[ENTRIES PROVIDED Boundary: Start]

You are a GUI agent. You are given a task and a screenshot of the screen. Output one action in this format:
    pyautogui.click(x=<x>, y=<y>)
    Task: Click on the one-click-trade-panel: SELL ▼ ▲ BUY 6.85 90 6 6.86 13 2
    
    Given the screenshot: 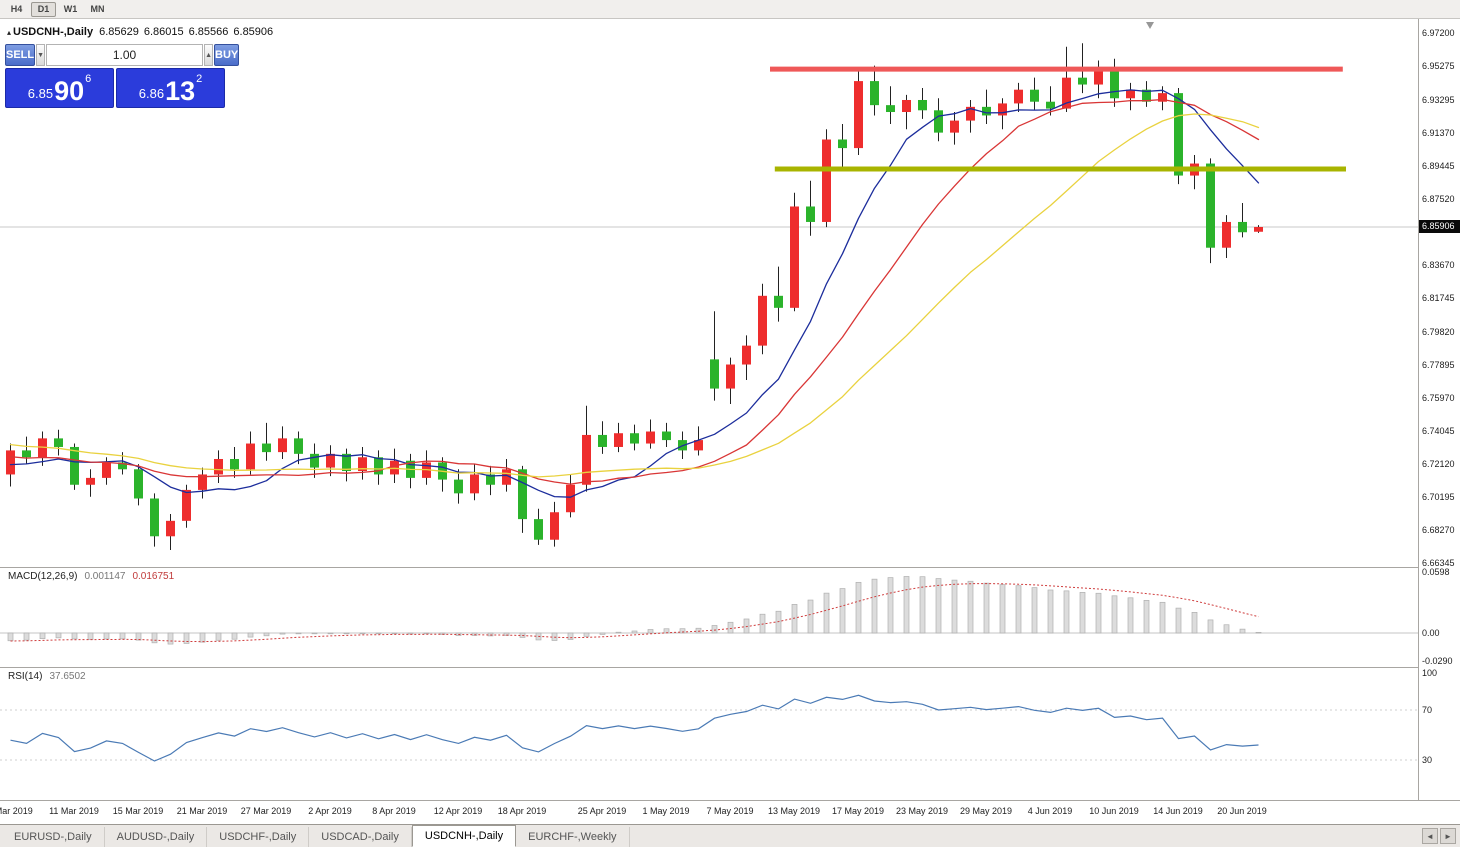 What is the action you would take?
    pyautogui.click(x=122, y=76)
    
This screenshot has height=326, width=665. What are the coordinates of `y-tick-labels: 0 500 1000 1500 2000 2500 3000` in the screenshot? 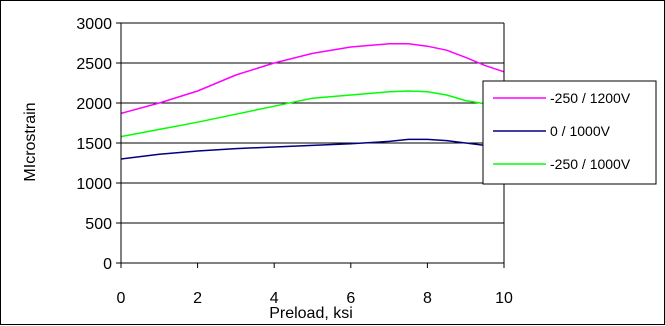 It's located at (98, 144).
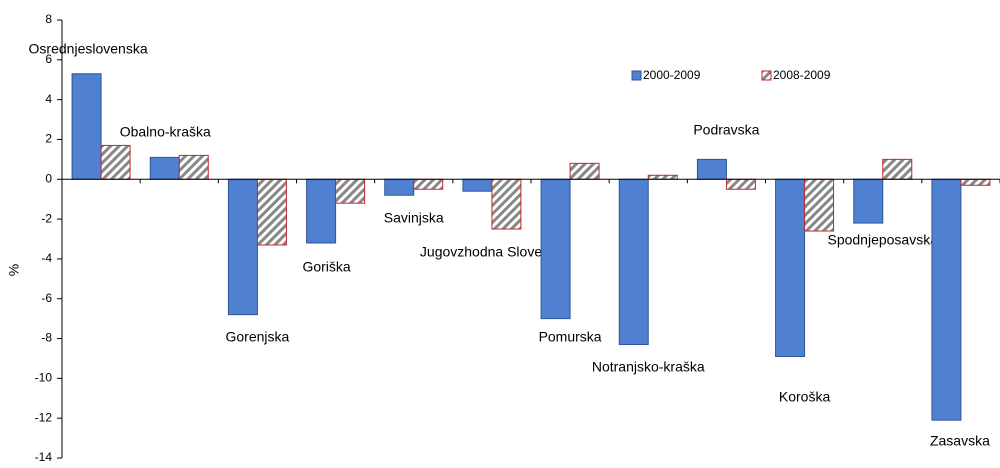 The width and height of the screenshot is (1000, 468). What do you see at coordinates (44, 456) in the screenshot?
I see `y-tick-label: -14` at bounding box center [44, 456].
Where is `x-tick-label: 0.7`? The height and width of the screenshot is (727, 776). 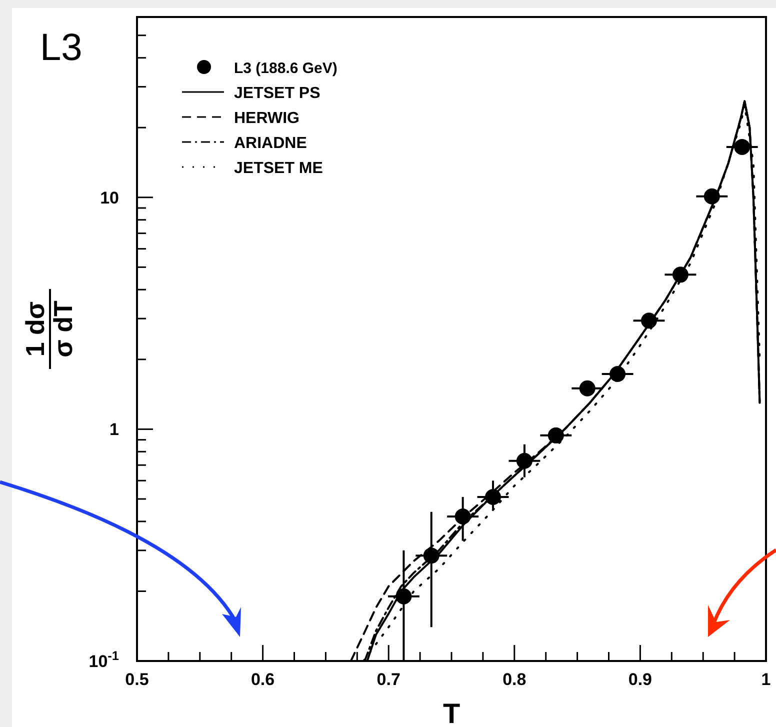 x-tick-label: 0.7 is located at coordinates (388, 680).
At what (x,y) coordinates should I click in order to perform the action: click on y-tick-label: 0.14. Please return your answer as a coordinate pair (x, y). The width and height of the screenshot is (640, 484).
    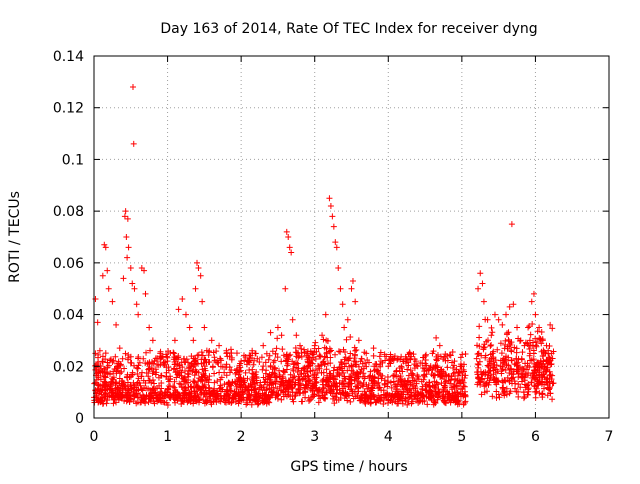
    Looking at the image, I should click on (68, 57).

[ENTRIES PROVIDED Boundary: End]

## [TASK REQUIREMENTS]
Substitute "point" for "coordinate pair" in the records, starting at the line with "At what (x,y)" and continuing through the end of the records, with everything else unchanged. Leave the pictures out of your answer.

## [THE ANSWER]
At what (x,y) coordinates should I click in order to perform the action: click on y-tick-label: 0.14. Please return your answer as a point (x, y). The width and height of the screenshot is (640, 484).
    Looking at the image, I should click on (68, 57).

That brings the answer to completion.